RECORDED DATA:
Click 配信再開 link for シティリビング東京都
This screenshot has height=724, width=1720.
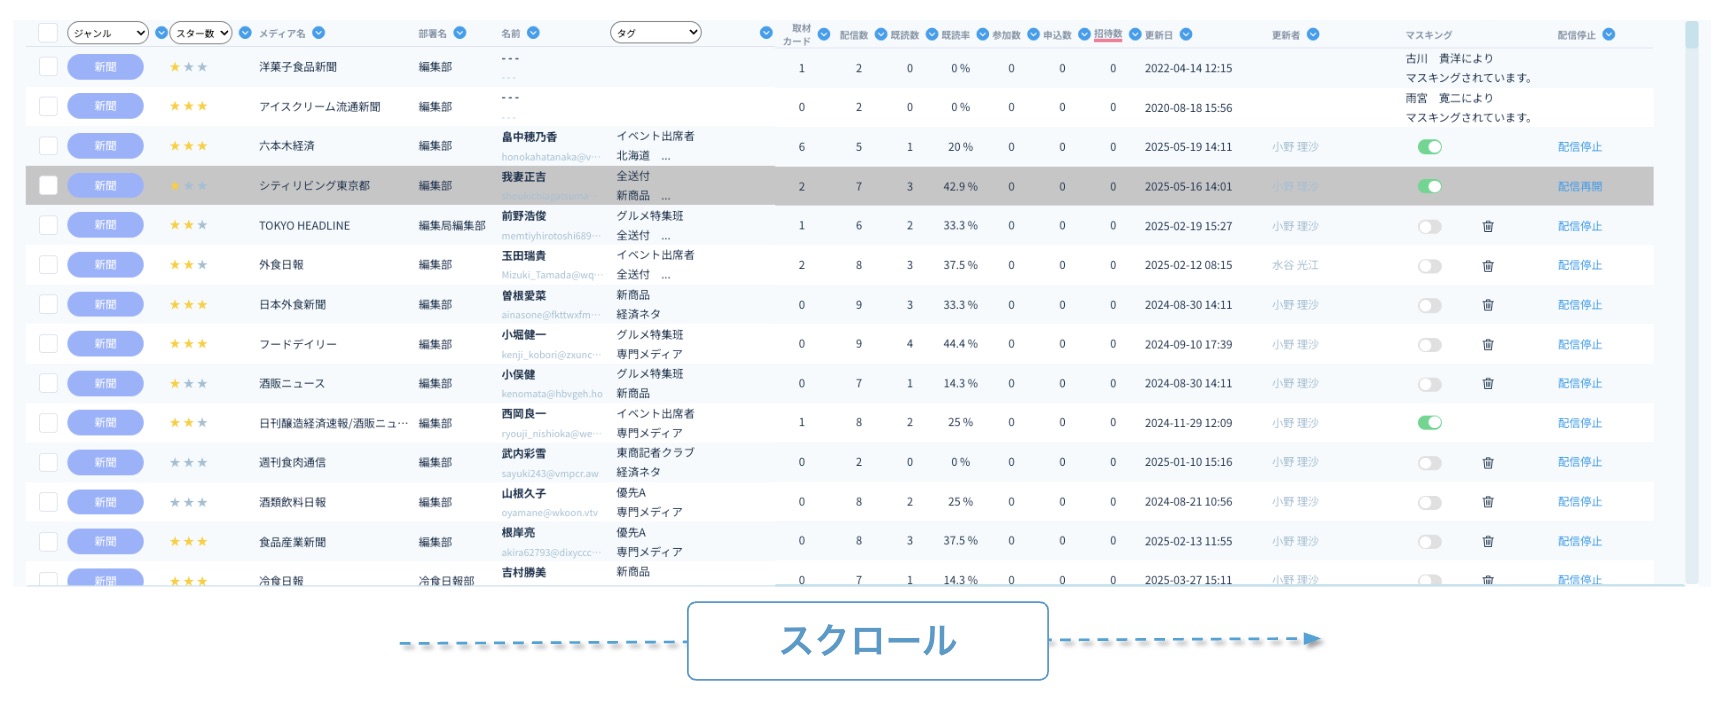click(1579, 187)
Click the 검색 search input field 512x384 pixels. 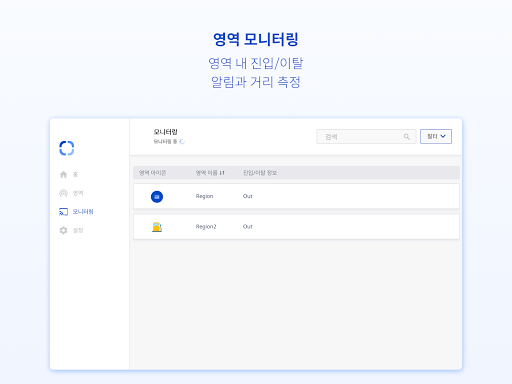366,137
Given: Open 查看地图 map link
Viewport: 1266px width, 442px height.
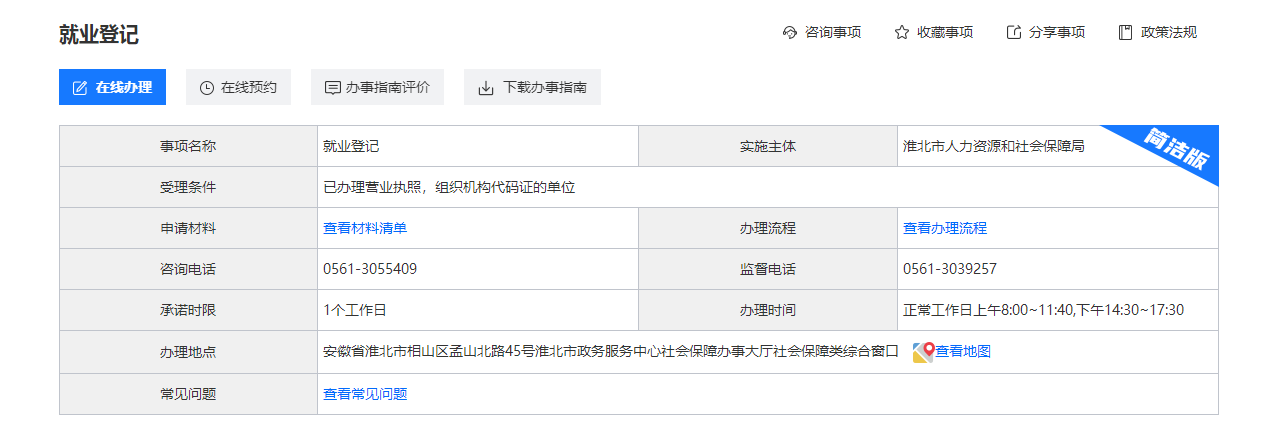Looking at the screenshot, I should (x=963, y=351).
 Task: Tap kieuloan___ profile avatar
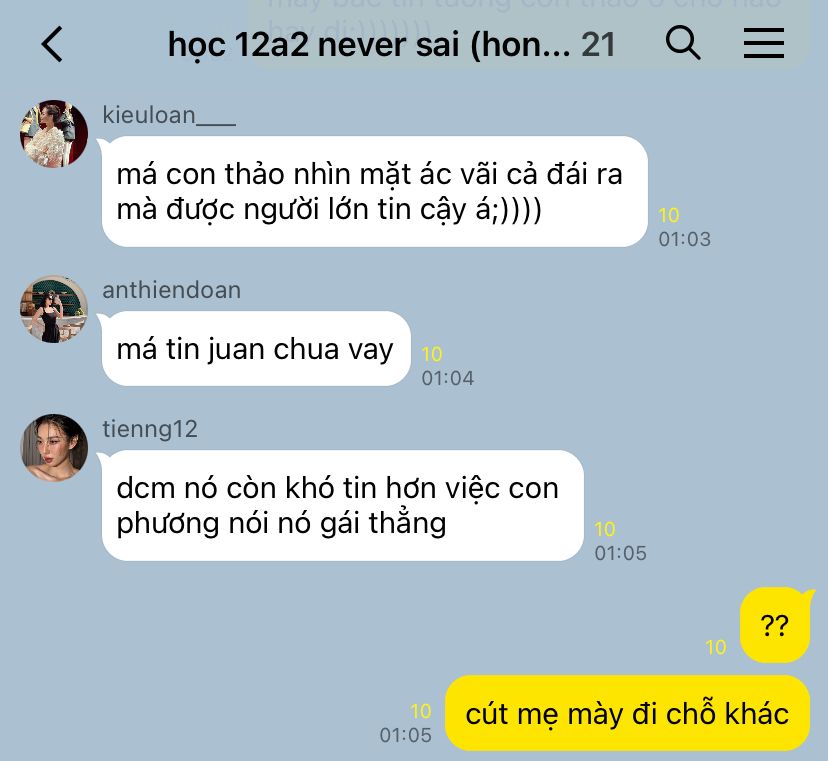point(54,134)
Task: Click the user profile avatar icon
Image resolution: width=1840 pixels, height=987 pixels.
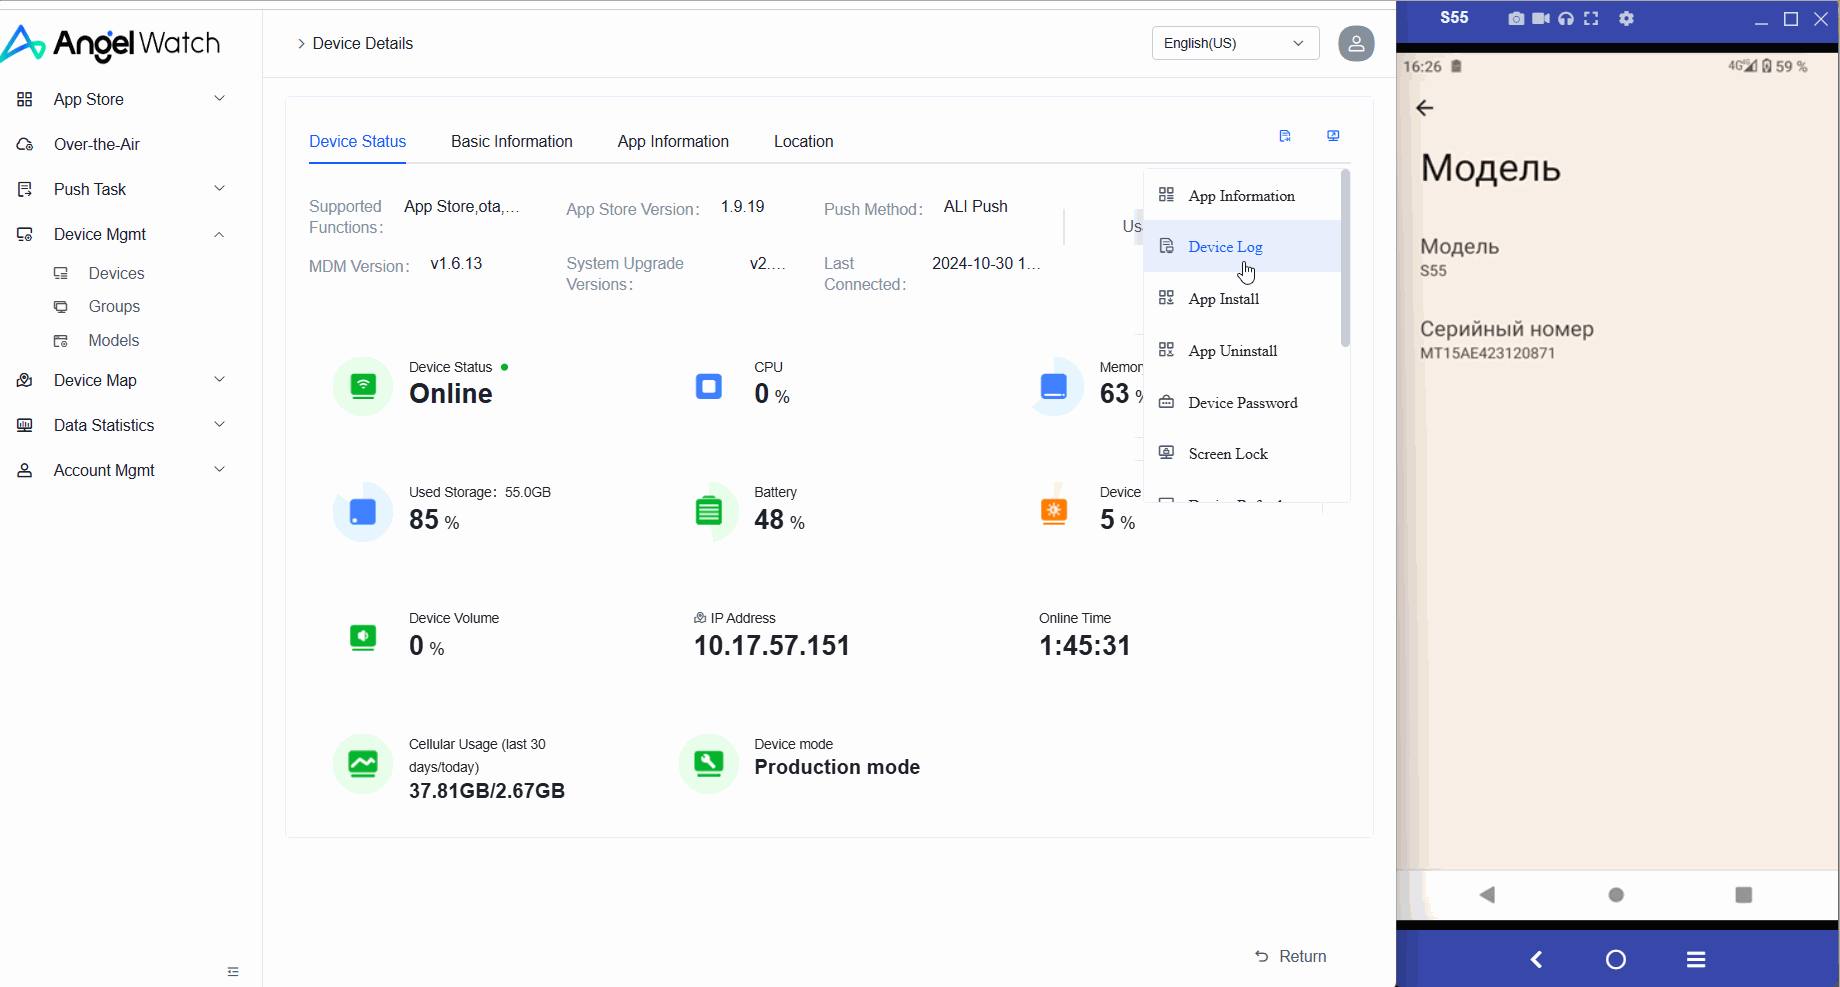Action: click(x=1356, y=43)
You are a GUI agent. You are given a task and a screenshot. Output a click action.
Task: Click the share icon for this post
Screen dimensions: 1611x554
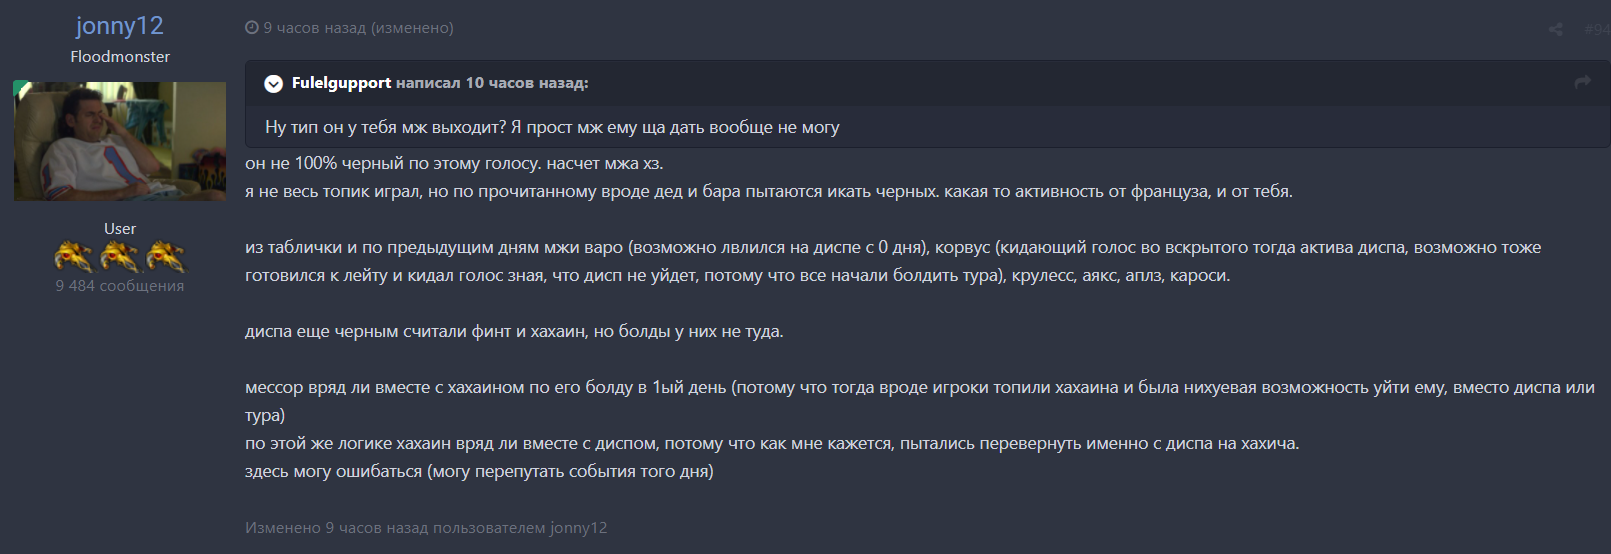1555,29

PROBLEM TO SOLVE:
Working from the line that contains "Task: Click the user profile avatar icon" to the last line of the listing, please quote each line exactly, pictures excluded.

WRITTEN ANSWER:
Task: Click the user profile avatar icon
Image resolution: width=1840 pixels, height=987 pixels.
Action: click(x=1356, y=43)
You are a GUI agent. You are given a task and a screenshot. Output a click action.
Task: Click the share icon for this post
Screen dimensions: 1611x554
1555,29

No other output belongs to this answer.